Well, we have been given a number in units of litres, but litres are quite small in comparison to the world’s oceans, so it would be useful to convert them to a unit that is more useful, such as cubic kilometres. A cubic kilometre is a cube with dimensions of 1 km × 1 km × 1 km.

Given that a litre of water occupies the space of a 10 cm × 10 cm × 10 cm cube (neat how SI units make the maths easier, isn’t it?), you can first work out how many litres are in a cubic metre, that is, a volume with dimensions of 1 m × 1 m × 1 m (or, to put it another way, 100 cm × 100 cm × 100 cm).

If you imagine laying litre-sized (10 cm × 10 cm × 10 cm) blocks on the floor in a row, lining ten one litre cubes in a row, then another line of ten, then another, and so on, you would cover the bottom layer of a one metre cube with ten rows of ten, a total of a hundred of them.

You would then need to build another layer of a hundred cubes on top of that, then again for a total of ten times to completely build up a cube with dimensions of 1 m × 1 m × 1 m. This would require 1,000 × 1 litre cubes. To put this in scientific notation, 1 m^{3} = 1000 or 1 × 10^{3} litres.

The original 1,460,000,000,000,000,000,000 (or 1.46 × 10^{21}) litres on the Earth can also be written as 1,460,000,000,000,000,000 (or 1.46 × 10^{18}) cubic metres.

You can repeat this to work out how many cubic metres it will take to fill a cube that is 1 kilometre on each side. This time, you need a row of 1,000 at the bottom of the larger cube, and the bottom layer will be 1,000 rows of 1,000 cubic metres. It will take a further thousand similar layers to fill the larger cube. You can see that it takes 1,000 × 1,000 × 1,000 cubic metres to fill a cubic kilometre. 1,000 × 1,000 × 1,000 is 1,000,000,000, or 10^{9}.

You can now convert our 1,460,000,000,000,000,000 (or 1.46 × 10^{18}) cubic metres to 1,460,000,000 (or 1.46 × 10^{9}) cubic kilometres. As before we can just subtract the superscript number or power, 18 - 9 = 9.

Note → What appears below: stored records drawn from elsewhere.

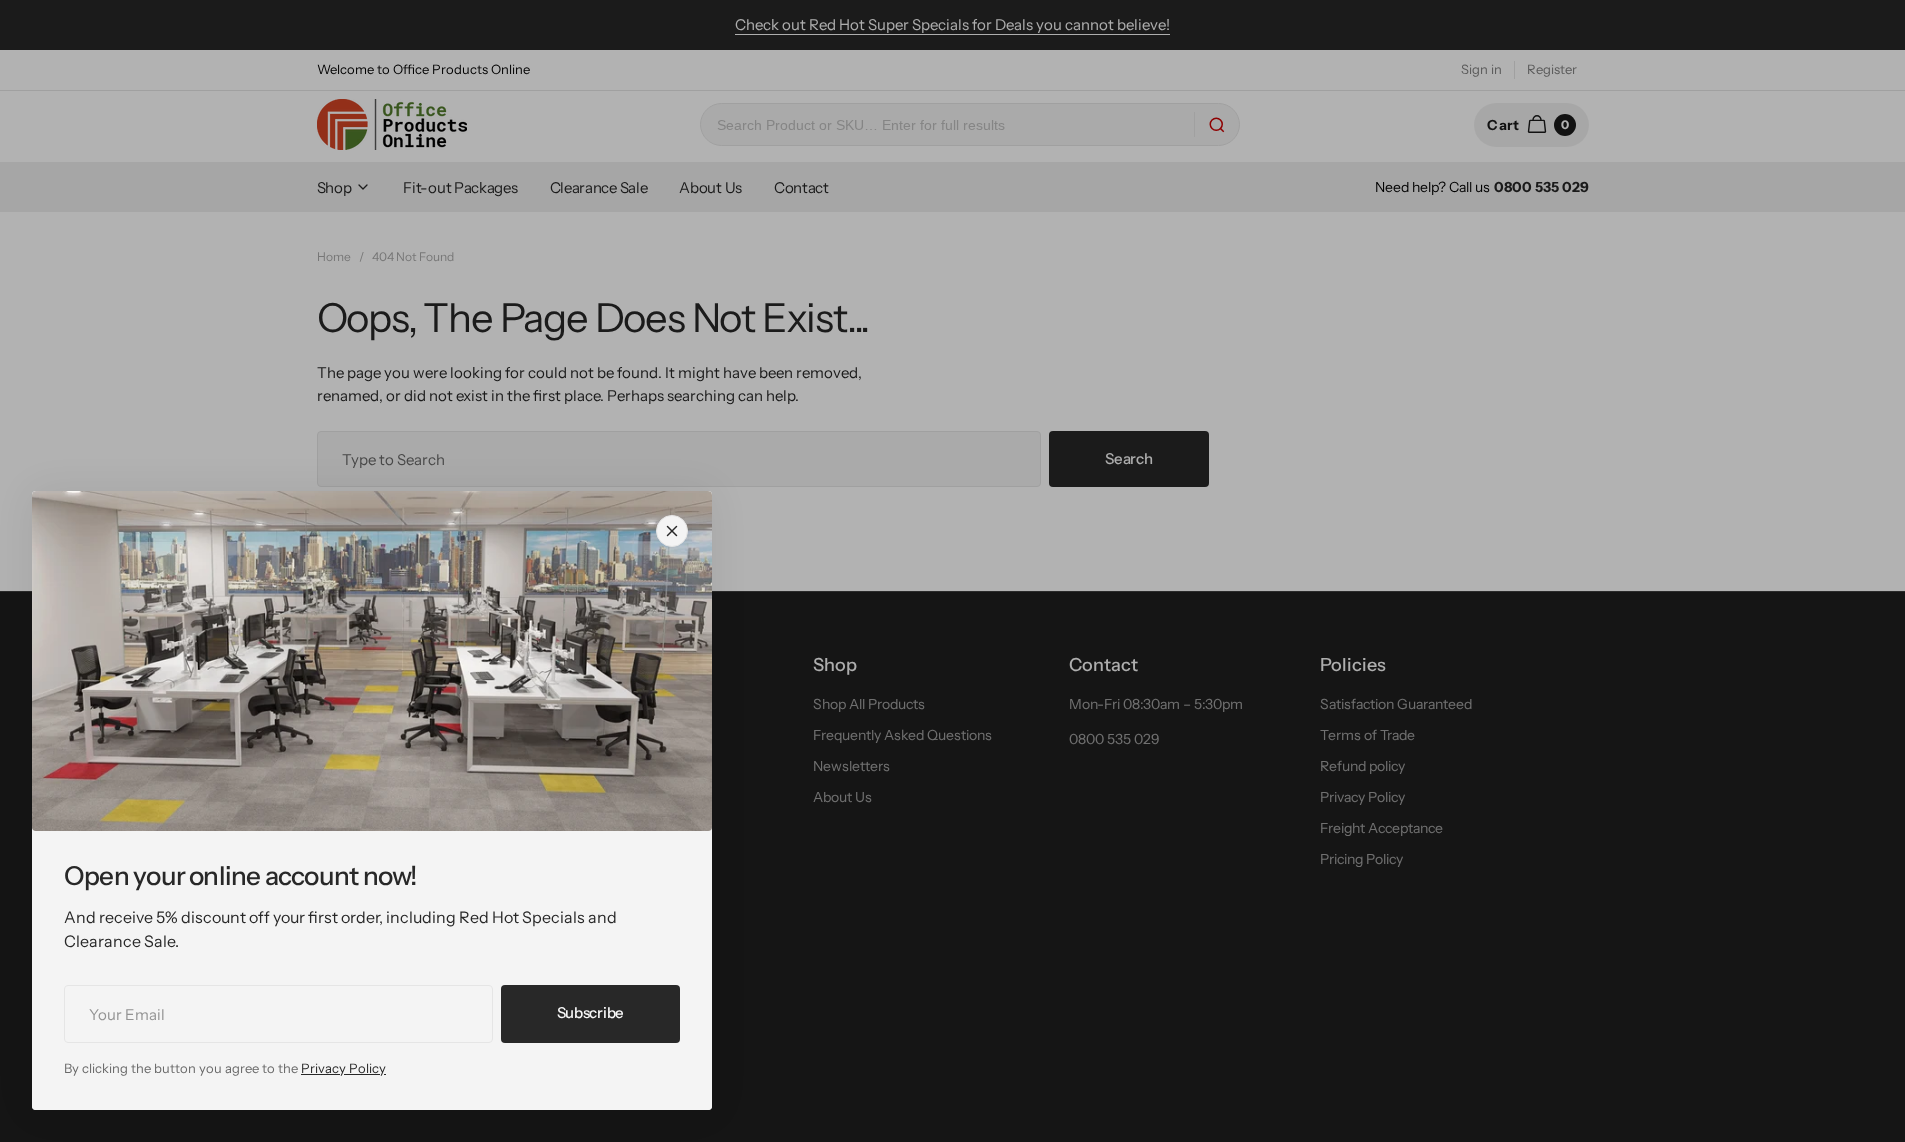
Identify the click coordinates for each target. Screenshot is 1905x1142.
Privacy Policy (343, 1068)
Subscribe (590, 1012)
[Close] (672, 531)
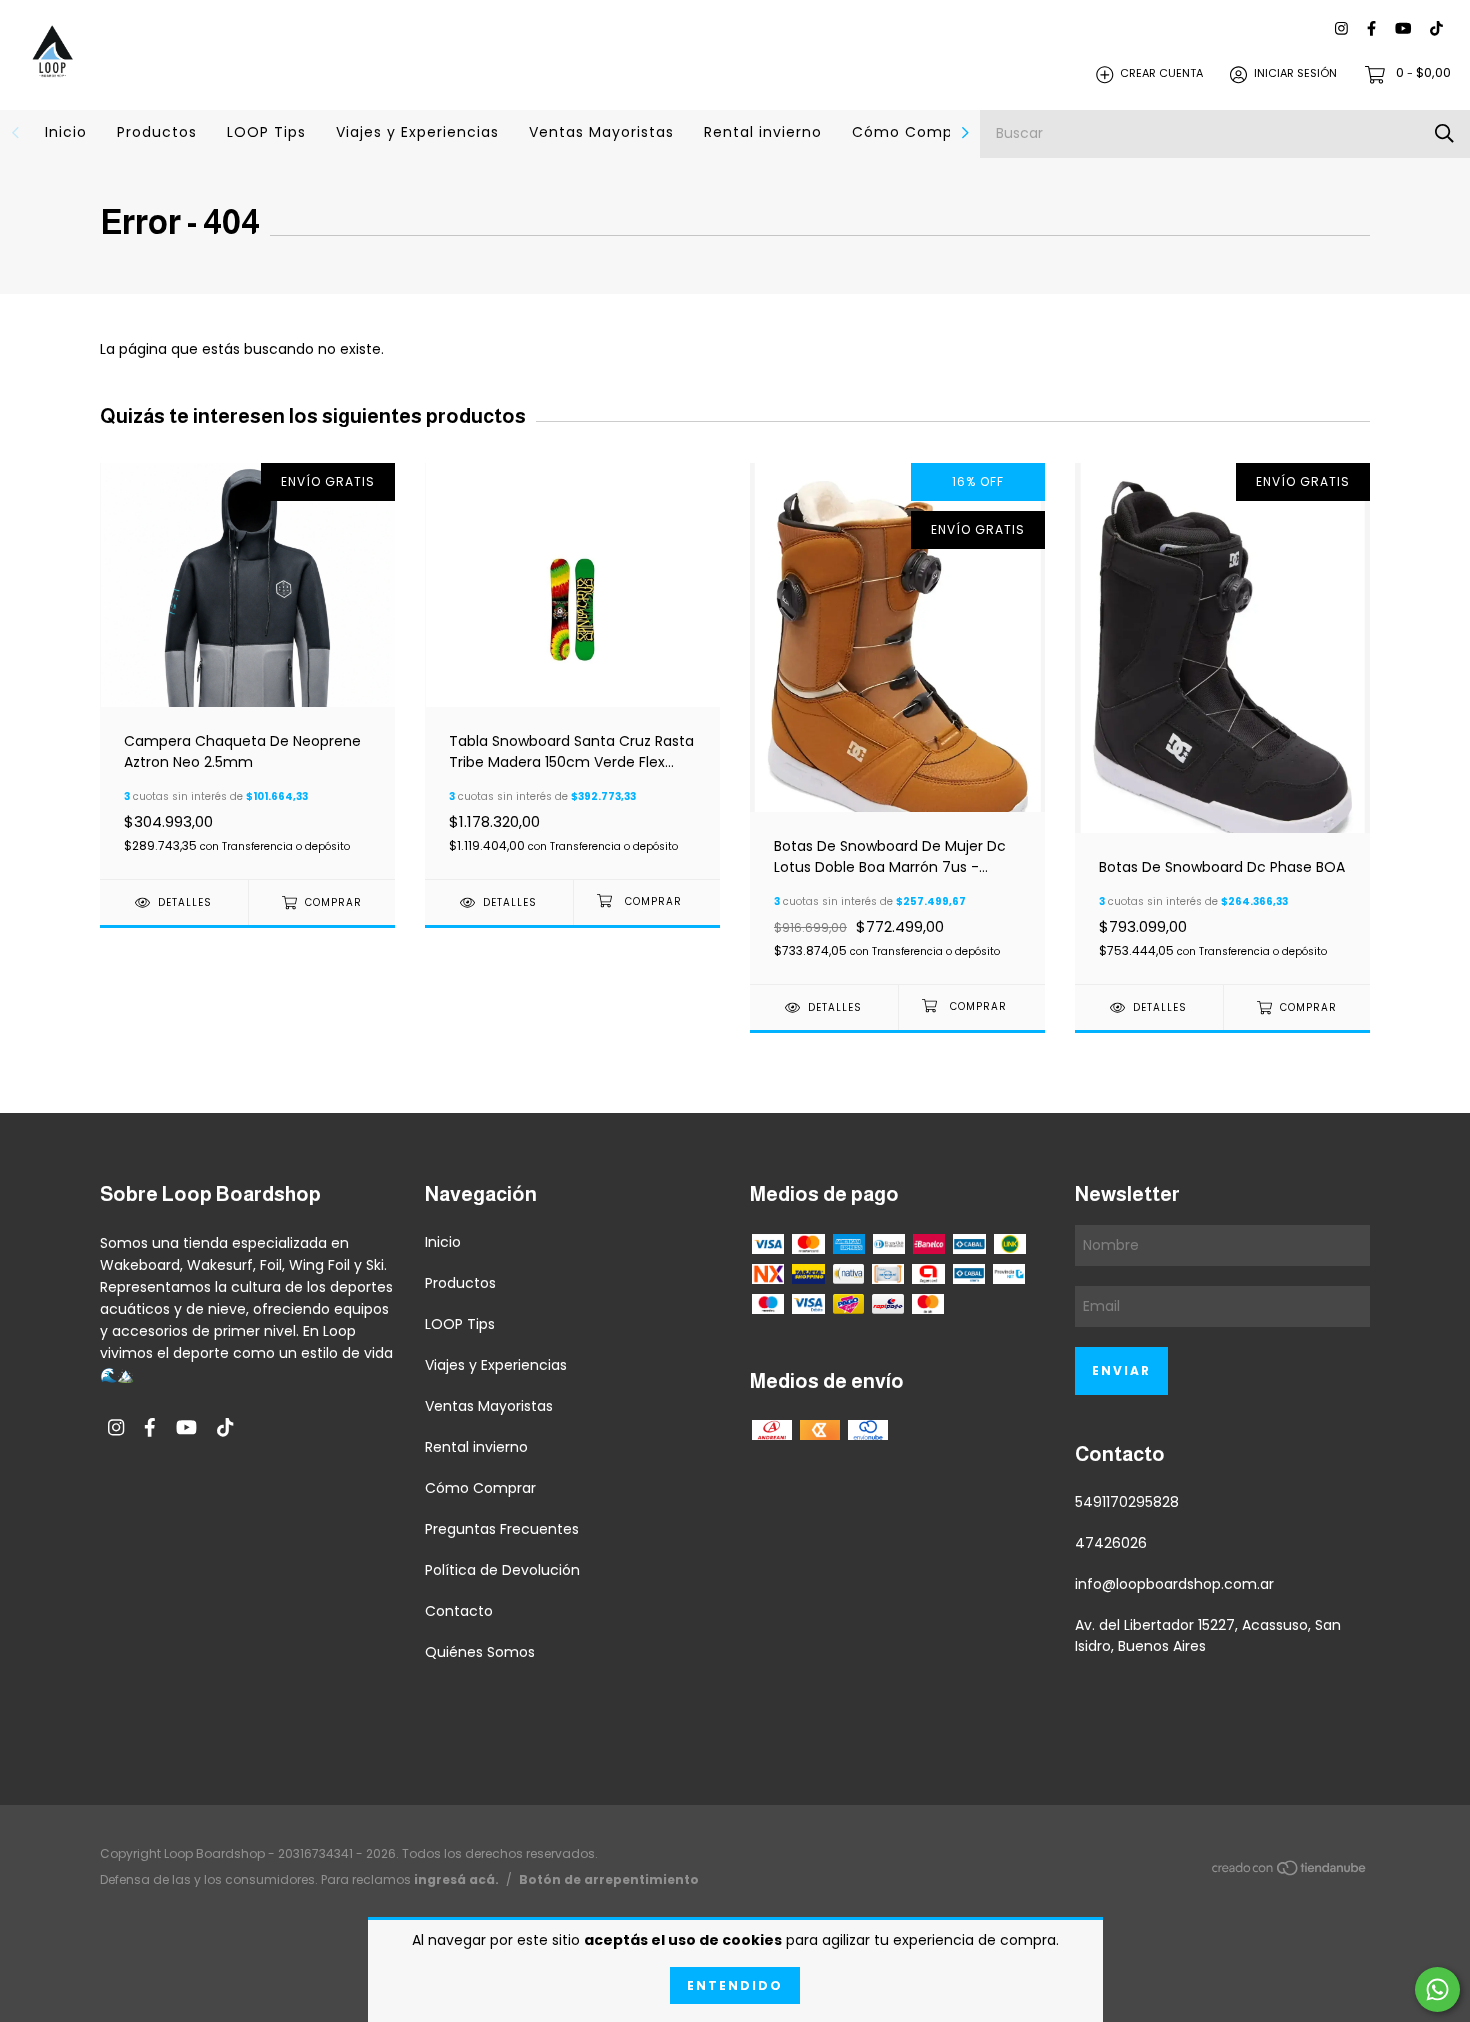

It turns out that a cube with dimensions of 1135 km × 1135 km × 1135 km comes pretty close to this volume, which brings us back to Alaska, and in truth this only covers the mainland of Alaska, which includes several of the Aleutian Isles and a long thin stretch of coastline on the western margin of Canada. Like all analogies it only goes so far, but you get the idea.